* Work instruction
A verbatim printing of the entries that follow is needed; pictures must not appear in it.

* Data for analysis
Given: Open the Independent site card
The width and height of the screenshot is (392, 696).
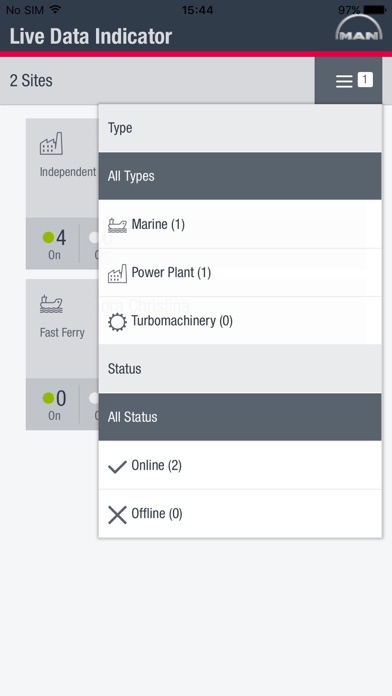Looking at the screenshot, I should pos(62,194).
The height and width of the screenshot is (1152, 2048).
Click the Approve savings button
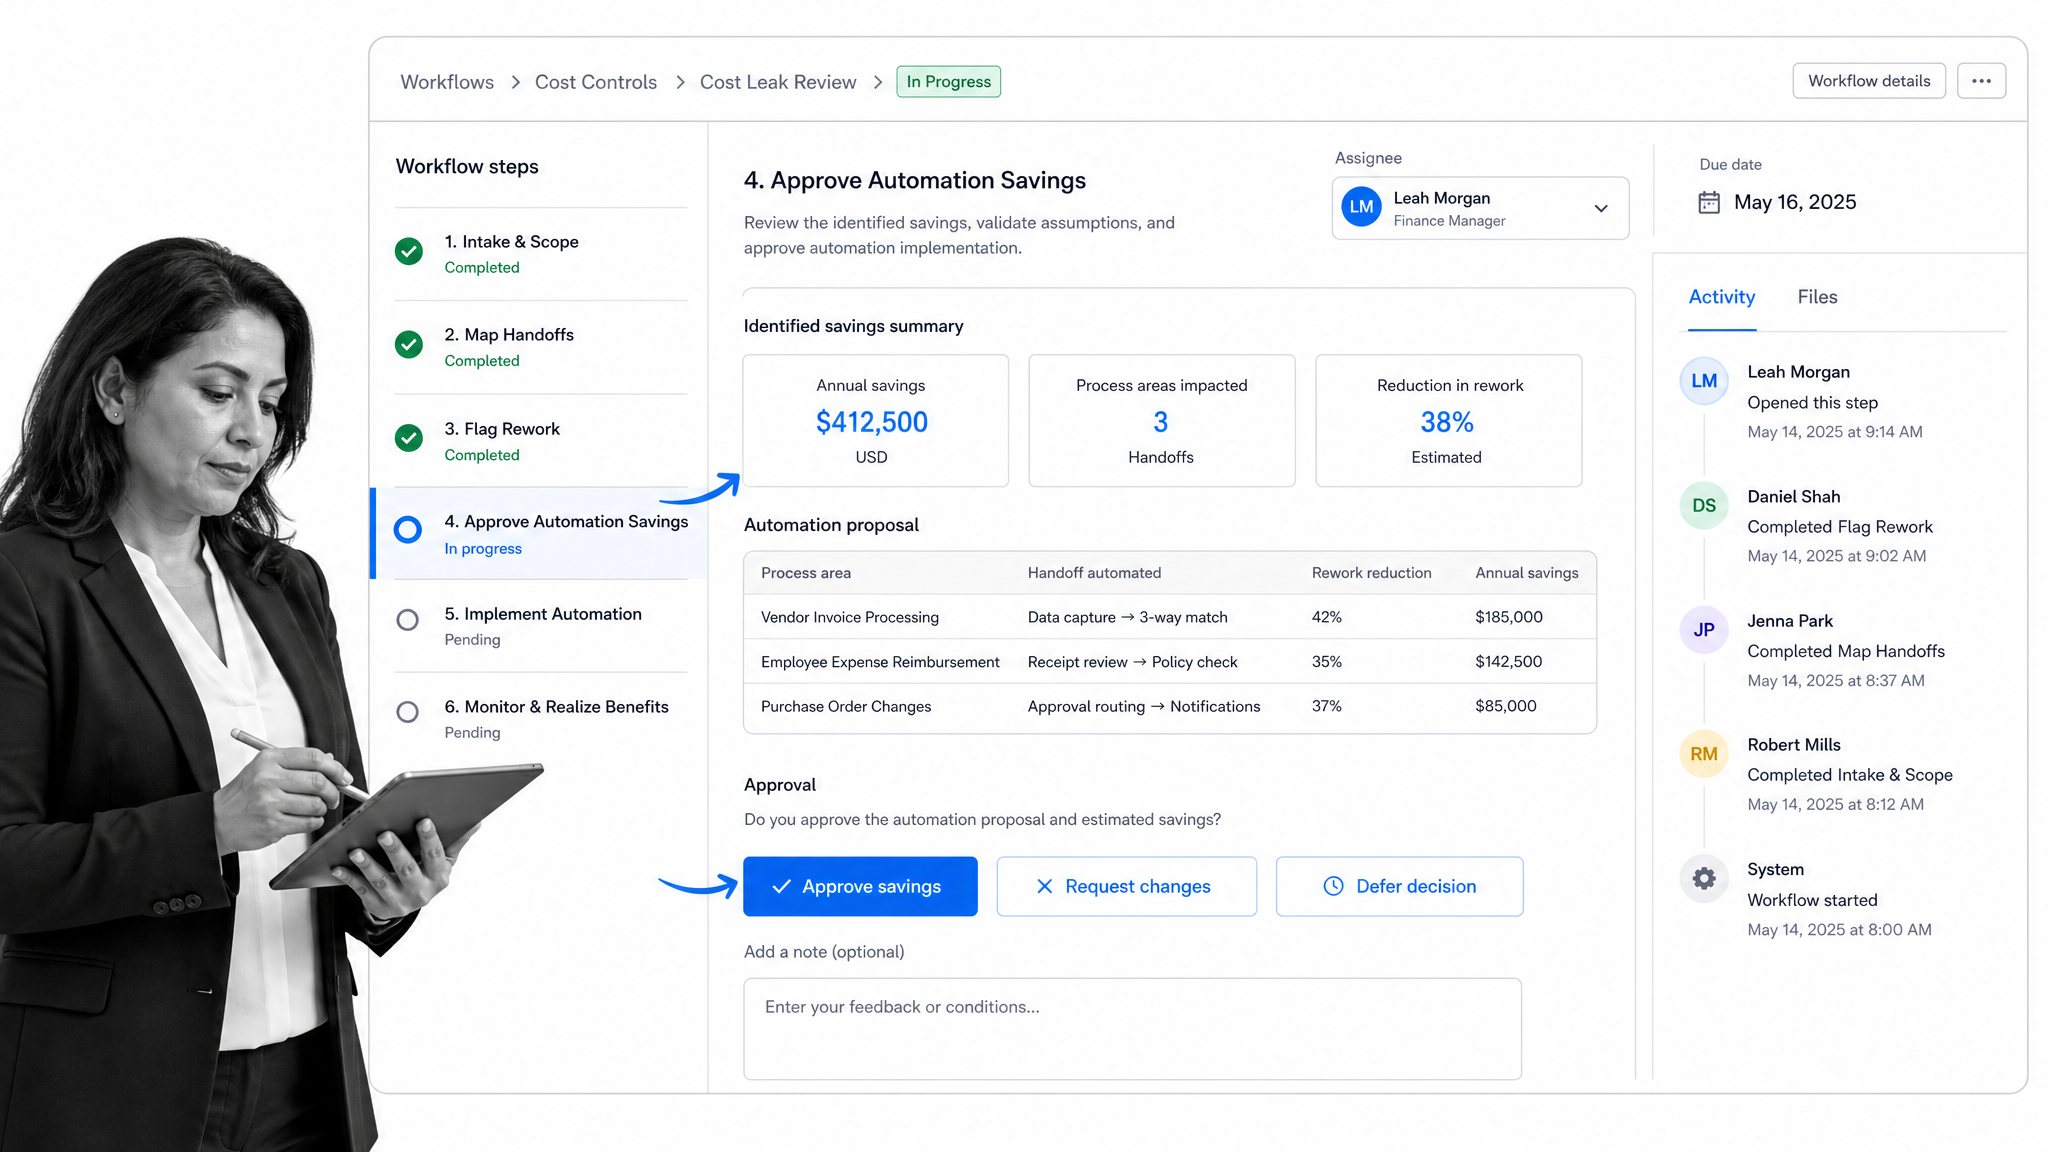(860, 886)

* Worked solution
Given: Open the Independent site card
The width and height of the screenshot is (392, 696).
Looking at the screenshot, I should pos(62,194).
The height and width of the screenshot is (1152, 2048).
Click the Approve savings button
(860, 886)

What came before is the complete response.